##### Source extract
The Science of Opera: Stephen Fry and Alan Davies explore physiological effects of great art

Duo hooked up to medical gadgetry to ascertain cause of goose bumps and shivers down the spine.

By Chris Shipman (Content Producer (Social Media and News))

7 August 2013 at 1.19pm | 1 Comment

We’re used to discussing opera as an art form, but a Deloitte Ignite event on 29 September will give us the opportunity to look at it from another perspective: that of scientific enquiry. Stephen Fry and Alan Davies will be joined by Professor Michael Trimble to investigate their mental, emotional and physical reaction to an opera.

Opera virgin and QI panellist Alan was recently taken to The Royal Opera's Simon Boccanegra by Stephen. Both were hooked up with the latest medical gadgetry to record the effects on their bodies of watching Verdi's political masterpiece. 
The Science of Opera aims to explain why we get a rush of blood to the head, goose bumps or shivers down the spine when we are moved by great art. The event is just one of a number throughout the month-long festival celebrating the work of Giuseppe Verdi and Richard Wagner in their bicentenary year.

Tickets for The Science of Opera are now on sale. Find out more about Deloitte Ignite, and the many free events in the festival.

By Chris Shipman (Content Producer (Social Media and News))

7 August 2013 at 1.19pm

This article has been categorised Opera and tagged Alan Davies, Deloitte Ignite, medicine, science, Simon Boccanegra, Stephen Fry, The Science of Opera

This article has 1 comment

  1. Steve Connor responded on 8 August 2013 at 12:28am Reply

    I spent most of my younger years hating opera - apart from that Bugs Bunny cartoon with Elmar Fudd sing 'Kill Da Wabbit' to Ride Of The Valkeries. I finally became a convert when I saw Das Rheingold performed by Opera North in 2011. I've also seen Die Walkure and Siegfried and will be seeing Gotterdammerung next year. Each time I got those goosebumps and had to wipe my eyes during the sad bits. I hope the Science of Opera is being televised. I'll be in Manchester on that day.
##########
**Problem 1**
Rewrite the paragraph of the article on The Science of Opera that begins "We’re used to discussing opera" in two shorter sentences, keeping its main facts.
**Problem 2**
Answer these questions using the article on The Science of Opera:
(a) Which production did Stephen Fry take Alan Davies to see?
(b) Which two composers does the month-long festival celebrate in their bicentenary year?
(c) Which performance made the commenter Steve Connor a convert to opera?
##### Given entries
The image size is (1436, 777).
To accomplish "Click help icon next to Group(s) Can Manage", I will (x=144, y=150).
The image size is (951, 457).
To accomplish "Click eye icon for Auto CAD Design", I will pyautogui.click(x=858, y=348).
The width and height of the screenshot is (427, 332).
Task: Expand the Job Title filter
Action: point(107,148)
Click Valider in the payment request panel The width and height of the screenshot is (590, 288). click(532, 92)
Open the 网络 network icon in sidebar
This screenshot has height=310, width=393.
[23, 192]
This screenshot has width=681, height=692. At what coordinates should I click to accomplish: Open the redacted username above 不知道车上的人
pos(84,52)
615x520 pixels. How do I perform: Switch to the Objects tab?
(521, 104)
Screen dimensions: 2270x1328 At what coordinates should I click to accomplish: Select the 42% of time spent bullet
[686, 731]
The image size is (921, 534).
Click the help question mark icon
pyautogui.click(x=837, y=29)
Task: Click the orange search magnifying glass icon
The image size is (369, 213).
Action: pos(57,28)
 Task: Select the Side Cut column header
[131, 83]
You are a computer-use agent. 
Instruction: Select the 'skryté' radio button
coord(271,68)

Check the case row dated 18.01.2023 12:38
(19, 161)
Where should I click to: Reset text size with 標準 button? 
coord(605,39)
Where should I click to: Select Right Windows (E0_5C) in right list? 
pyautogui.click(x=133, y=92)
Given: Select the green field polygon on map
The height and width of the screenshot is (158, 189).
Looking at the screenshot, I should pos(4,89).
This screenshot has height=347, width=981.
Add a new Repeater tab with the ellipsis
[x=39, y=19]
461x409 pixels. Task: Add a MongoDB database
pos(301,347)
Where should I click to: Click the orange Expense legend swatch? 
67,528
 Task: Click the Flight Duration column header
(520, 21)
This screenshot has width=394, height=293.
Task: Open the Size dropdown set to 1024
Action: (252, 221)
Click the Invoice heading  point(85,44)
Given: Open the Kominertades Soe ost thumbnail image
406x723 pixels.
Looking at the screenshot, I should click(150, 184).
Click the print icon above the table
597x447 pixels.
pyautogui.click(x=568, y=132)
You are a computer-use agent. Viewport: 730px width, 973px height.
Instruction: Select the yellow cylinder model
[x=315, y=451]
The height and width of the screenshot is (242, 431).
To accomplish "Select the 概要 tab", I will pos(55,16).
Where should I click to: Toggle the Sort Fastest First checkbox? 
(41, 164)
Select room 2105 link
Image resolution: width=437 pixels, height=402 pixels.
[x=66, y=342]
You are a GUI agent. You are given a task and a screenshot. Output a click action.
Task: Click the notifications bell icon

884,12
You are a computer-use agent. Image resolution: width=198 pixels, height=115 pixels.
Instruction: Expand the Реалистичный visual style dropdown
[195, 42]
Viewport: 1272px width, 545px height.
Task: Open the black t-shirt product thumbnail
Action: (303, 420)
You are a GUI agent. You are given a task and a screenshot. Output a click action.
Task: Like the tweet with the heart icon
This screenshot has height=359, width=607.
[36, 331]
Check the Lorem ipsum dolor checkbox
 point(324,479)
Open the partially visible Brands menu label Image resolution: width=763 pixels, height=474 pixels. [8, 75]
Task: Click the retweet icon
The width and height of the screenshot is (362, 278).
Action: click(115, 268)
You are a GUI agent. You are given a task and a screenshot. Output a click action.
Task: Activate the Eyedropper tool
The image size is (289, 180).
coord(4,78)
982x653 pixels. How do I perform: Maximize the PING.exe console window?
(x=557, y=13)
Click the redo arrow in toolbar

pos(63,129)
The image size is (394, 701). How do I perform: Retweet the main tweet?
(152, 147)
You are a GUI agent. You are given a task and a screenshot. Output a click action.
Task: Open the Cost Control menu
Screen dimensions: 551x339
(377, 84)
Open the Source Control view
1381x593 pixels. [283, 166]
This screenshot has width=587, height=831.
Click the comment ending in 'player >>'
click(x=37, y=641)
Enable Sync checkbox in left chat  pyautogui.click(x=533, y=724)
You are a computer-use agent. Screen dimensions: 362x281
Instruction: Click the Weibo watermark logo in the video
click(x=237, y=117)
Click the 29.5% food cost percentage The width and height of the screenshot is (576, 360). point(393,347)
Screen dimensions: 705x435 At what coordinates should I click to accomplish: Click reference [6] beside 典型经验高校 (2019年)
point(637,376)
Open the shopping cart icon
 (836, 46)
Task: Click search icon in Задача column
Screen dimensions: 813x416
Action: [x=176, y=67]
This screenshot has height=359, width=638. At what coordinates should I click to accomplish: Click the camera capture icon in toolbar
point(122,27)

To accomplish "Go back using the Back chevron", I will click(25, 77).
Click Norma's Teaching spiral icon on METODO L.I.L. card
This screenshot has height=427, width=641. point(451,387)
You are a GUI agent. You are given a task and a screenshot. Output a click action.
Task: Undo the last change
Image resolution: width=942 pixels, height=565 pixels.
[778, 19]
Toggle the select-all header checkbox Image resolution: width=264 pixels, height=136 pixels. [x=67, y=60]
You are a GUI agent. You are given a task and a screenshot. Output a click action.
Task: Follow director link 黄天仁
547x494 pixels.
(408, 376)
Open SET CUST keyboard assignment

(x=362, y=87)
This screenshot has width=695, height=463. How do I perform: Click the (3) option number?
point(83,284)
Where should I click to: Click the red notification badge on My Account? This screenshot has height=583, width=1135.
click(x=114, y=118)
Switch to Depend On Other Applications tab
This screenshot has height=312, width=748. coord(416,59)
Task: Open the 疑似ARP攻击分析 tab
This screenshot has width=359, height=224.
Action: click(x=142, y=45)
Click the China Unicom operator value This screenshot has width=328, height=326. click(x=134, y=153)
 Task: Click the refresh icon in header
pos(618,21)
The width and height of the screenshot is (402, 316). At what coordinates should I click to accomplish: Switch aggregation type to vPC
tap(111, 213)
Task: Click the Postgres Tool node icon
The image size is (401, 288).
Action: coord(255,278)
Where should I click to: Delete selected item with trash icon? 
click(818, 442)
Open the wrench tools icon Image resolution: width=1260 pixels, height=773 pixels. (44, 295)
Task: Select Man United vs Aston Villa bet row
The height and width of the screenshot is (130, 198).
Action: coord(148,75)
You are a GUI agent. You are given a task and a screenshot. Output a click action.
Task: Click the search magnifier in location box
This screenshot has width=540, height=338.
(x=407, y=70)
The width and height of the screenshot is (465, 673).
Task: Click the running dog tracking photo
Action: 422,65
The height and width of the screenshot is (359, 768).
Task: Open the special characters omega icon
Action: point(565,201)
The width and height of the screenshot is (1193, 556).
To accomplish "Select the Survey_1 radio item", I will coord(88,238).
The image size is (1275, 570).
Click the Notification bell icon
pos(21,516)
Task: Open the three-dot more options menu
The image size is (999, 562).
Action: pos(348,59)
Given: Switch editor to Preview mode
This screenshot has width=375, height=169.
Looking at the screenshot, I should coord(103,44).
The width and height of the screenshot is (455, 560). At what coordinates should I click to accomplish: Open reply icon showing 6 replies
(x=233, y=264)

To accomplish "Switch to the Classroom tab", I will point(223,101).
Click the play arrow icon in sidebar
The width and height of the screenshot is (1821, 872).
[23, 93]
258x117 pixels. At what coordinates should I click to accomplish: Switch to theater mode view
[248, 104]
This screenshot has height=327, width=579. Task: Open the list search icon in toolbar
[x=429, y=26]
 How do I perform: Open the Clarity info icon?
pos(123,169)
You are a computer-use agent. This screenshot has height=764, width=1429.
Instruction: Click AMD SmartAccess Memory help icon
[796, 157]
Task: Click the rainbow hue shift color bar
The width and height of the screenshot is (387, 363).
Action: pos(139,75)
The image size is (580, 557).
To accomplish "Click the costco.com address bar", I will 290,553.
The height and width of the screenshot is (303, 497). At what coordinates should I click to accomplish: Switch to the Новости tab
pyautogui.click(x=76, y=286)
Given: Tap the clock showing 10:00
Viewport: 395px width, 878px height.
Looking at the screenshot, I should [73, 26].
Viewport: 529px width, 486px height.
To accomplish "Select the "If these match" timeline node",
##########
**Solution 1**
A Deloitte Ignite event on 29 September will examine opera through scientific enquiry rather than only as an art form. Stephen Fry and Alan Davies, joined by Professor Michael Trimble, will investigate their mental, emotional and physical reactions to an opera.

**Solution 2**
(a) The Royal Opera's Simon Boccanegra.
(b) Giuseppe Verdi and Richard Wagner.
(c) Das Rheingold, performed by Opera North in 2011.